- Problem
Go through the rows below and change every "GUI agent" to "screen assistant", leaving all other text as it is.

---------- Material for this exercise

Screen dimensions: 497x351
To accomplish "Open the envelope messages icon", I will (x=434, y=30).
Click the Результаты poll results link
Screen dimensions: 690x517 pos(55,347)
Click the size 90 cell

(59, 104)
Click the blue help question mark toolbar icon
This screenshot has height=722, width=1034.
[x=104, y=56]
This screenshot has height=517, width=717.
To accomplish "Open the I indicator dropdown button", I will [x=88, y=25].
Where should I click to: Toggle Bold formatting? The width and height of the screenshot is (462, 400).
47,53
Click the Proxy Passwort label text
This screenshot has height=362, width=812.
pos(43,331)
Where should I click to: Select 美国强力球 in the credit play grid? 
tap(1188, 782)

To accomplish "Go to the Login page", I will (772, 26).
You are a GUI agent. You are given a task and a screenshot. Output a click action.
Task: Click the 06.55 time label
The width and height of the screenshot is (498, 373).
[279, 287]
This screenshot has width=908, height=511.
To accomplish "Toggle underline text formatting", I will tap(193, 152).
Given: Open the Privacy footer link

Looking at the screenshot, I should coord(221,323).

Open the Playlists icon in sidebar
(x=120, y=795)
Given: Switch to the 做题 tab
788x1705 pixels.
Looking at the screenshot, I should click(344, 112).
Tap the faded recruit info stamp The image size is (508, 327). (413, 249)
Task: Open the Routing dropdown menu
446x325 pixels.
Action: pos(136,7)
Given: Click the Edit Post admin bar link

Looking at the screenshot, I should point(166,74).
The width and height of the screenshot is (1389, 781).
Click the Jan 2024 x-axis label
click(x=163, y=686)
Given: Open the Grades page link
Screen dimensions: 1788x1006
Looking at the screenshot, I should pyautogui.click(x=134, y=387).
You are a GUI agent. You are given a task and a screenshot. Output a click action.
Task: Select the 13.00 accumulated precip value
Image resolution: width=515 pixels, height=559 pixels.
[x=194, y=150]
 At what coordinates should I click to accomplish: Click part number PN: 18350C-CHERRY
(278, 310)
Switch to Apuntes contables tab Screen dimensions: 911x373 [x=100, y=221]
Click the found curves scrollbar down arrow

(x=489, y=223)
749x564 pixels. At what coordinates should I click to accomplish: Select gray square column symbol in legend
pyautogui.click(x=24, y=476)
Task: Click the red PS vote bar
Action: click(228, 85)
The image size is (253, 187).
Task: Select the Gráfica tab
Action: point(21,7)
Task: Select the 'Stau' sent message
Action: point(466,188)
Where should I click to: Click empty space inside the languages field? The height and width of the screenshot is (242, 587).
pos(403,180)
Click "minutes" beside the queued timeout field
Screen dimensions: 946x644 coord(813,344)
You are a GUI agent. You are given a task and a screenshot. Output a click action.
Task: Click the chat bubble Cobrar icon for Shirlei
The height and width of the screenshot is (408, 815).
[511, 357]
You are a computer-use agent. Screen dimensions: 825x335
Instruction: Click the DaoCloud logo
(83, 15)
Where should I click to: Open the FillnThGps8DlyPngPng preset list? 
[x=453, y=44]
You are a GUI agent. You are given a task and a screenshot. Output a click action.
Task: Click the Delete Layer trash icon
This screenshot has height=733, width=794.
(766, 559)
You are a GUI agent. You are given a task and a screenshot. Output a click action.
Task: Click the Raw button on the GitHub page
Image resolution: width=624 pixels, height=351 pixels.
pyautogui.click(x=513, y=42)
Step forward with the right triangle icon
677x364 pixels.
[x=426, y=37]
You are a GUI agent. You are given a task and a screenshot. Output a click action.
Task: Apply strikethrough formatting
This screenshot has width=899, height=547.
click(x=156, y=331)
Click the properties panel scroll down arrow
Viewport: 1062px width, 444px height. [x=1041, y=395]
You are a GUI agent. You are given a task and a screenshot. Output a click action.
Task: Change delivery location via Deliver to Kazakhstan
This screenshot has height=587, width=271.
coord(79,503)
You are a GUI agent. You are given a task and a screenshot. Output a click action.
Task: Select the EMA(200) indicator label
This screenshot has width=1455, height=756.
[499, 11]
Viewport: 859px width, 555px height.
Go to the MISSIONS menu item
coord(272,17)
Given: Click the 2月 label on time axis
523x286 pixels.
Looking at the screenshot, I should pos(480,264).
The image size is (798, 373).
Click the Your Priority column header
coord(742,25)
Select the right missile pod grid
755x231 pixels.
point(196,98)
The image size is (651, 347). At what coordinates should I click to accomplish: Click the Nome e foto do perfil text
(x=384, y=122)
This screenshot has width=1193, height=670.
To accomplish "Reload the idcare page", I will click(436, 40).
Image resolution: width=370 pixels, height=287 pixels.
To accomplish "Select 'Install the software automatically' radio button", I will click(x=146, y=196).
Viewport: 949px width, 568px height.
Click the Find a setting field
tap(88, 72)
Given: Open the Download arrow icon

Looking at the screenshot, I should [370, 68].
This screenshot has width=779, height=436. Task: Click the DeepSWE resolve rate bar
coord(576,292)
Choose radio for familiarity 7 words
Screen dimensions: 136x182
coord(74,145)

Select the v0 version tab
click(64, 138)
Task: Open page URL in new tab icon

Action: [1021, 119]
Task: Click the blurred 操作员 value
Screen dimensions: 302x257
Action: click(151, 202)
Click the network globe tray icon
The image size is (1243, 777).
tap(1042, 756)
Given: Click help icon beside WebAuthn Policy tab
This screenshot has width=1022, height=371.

--------------------

- Written solution
Screen dimensions: 497x351
To accomplish "Open the envelope messages icon", I will (x=434, y=30).
Click the Результаты poll results link
Screen dimensions: 690x517 pos(55,347)
Click the size 90 cell

(59, 104)
Click the blue help question mark toolbar icon
This screenshot has height=722, width=1034.
[x=104, y=56]
This screenshot has height=517, width=717.
To accomplish "Open the I indicator dropdown button", I will [x=88, y=25].
Where should I click to: Toggle Bold formatting? The width and height of the screenshot is (462, 400).
47,53
Click the Proxy Passwort label text
This screenshot has height=362, width=812.
pos(43,331)
Where should I click to: Select 美国强力球 in the credit play grid? 
tap(1188, 782)

To accomplish "Go to the Login page", I will (772, 26).
You are a screen assistant. You are given a task and a screenshot. Output a click action.
Task: Click the 06.55 time label
The width and height of the screenshot is (498, 373).
[279, 287]
This screenshot has width=908, height=511.
To accomplish "Toggle underline text formatting", I will tap(193, 152).
Given: Open the Privacy footer link

Looking at the screenshot, I should coord(221,323).

Open the Playlists icon in sidebar
(x=120, y=795)
Given: Switch to the 做题 tab
788x1705 pixels.
Looking at the screenshot, I should click(344, 112).
Tap the faded recruit info stamp The image size is (508, 327). (413, 249)
Task: Open the Routing dropdown menu
446x325 pixels.
Action: pos(136,7)
Given: Click the Edit Post admin bar link

Looking at the screenshot, I should point(166,74).
The width and height of the screenshot is (1389, 781).
Click the Jan 2024 x-axis label
click(x=163, y=686)
Given: Open the Grades page link
Screen dimensions: 1788x1006
Looking at the screenshot, I should pyautogui.click(x=134, y=387).
You are a screen assistant. You are given a task and a screenshot. Output a click action.
Task: Select the 13.00 accumulated precip value
Image resolution: width=515 pixels, height=559 pixels.
[x=194, y=150]
 At what coordinates should I click to accomplish: Click part number PN: 18350C-CHERRY
(278, 310)
Switch to Apuntes contables tab Screen dimensions: 911x373 [x=100, y=221]
Click the found curves scrollbar down arrow

(x=489, y=223)
749x564 pixels. At what coordinates should I click to accomplish: Select gray square column symbol in legend
pyautogui.click(x=24, y=476)
Task: Click the red PS vote bar
Action: click(228, 85)
The image size is (253, 187).
Task: Select the Gráfica tab
Action: point(21,7)
Task: Select the 'Stau' sent message
Action: point(466,188)
Where should I click to: Click empty space inside the languages field? The height and width of the screenshot is (242, 587).
pos(403,180)
Click "minutes" beside the queued timeout field
Screen dimensions: 946x644 coord(813,344)
You are a screen assistant. You are given a task and a screenshot. Output a click action.
Task: Click the chat bubble Cobrar icon for Shirlei
The height and width of the screenshot is (408, 815).
[511, 357]
You are a computer-use agent. Screen dimensions: 825x335
Instruction: Click the DaoCloud logo
(83, 15)
Where should I click to: Open the FillnThGps8DlyPngPng preset list? 
[x=453, y=44]
You are a screen assistant. You are given a task and a screenshot. Output a click action.
Task: Click the Delete Layer trash icon
This screenshot has height=733, width=794.
(766, 559)
You are a screen assistant. You are given a task and a screenshot. Output a click action.
Task: Click the Raw button on the GitHub page
Image resolution: width=624 pixels, height=351 pixels.
pyautogui.click(x=513, y=42)
Step forward with the right triangle icon
677x364 pixels.
[x=426, y=37]
You are a screen assistant. You are given a task and a screenshot. Output a click action.
Task: Apply strikethrough formatting
This screenshot has width=899, height=547.
click(x=156, y=331)
Click the properties panel scroll down arrow
Viewport: 1062px width, 444px height. [x=1041, y=395]
You are a screen assistant. You are given a task and a screenshot. Output a click action.
Task: Change delivery location via Deliver to Kazakhstan
This screenshot has height=587, width=271.
coord(79,503)
You are a screen assistant. You are given a task and a screenshot. Output a click action.
Task: Select the EMA(200) indicator label
This screenshot has width=1455, height=756.
[499, 11]
Viewport: 859px width, 555px height.
Go to the MISSIONS menu item
coord(272,17)
Given: Click the 2月 label on time axis
523x286 pixels.
Looking at the screenshot, I should pos(480,264).
The image size is (798, 373).
Click the Your Priority column header
coord(742,25)
Select the right missile pod grid
755x231 pixels.
point(196,98)
The image size is (651, 347). At what coordinates should I click to accomplish: Click the Nome e foto do perfil text
(x=384, y=122)
This screenshot has width=1193, height=670.
To accomplish "Reload the idcare page", I will click(436, 40).
Image resolution: width=370 pixels, height=287 pixels.
To accomplish "Select 'Install the software automatically' radio button", I will click(x=146, y=196).
Viewport: 949px width, 568px height.
Click the Find a setting field
tap(88, 72)
Given: Open the Download arrow icon

Looking at the screenshot, I should [370, 68].
This screenshot has width=779, height=436. Task: Click the DeepSWE resolve rate bar
coord(576,292)
Choose radio for familiarity 7 words
Screen dimensions: 136x182
coord(74,145)

Select the v0 version tab
click(64, 138)
Task: Open page URL in new tab icon

Action: [1021, 119]
Task: Click the blurred 操作员 value
Screen dimensions: 302x257
Action: click(151, 202)
Click the network globe tray icon
The image size is (1243, 777).
tap(1042, 756)
Given: Click help icon beside WebAuthn Policy tab
This screenshot has width=1022, height=371.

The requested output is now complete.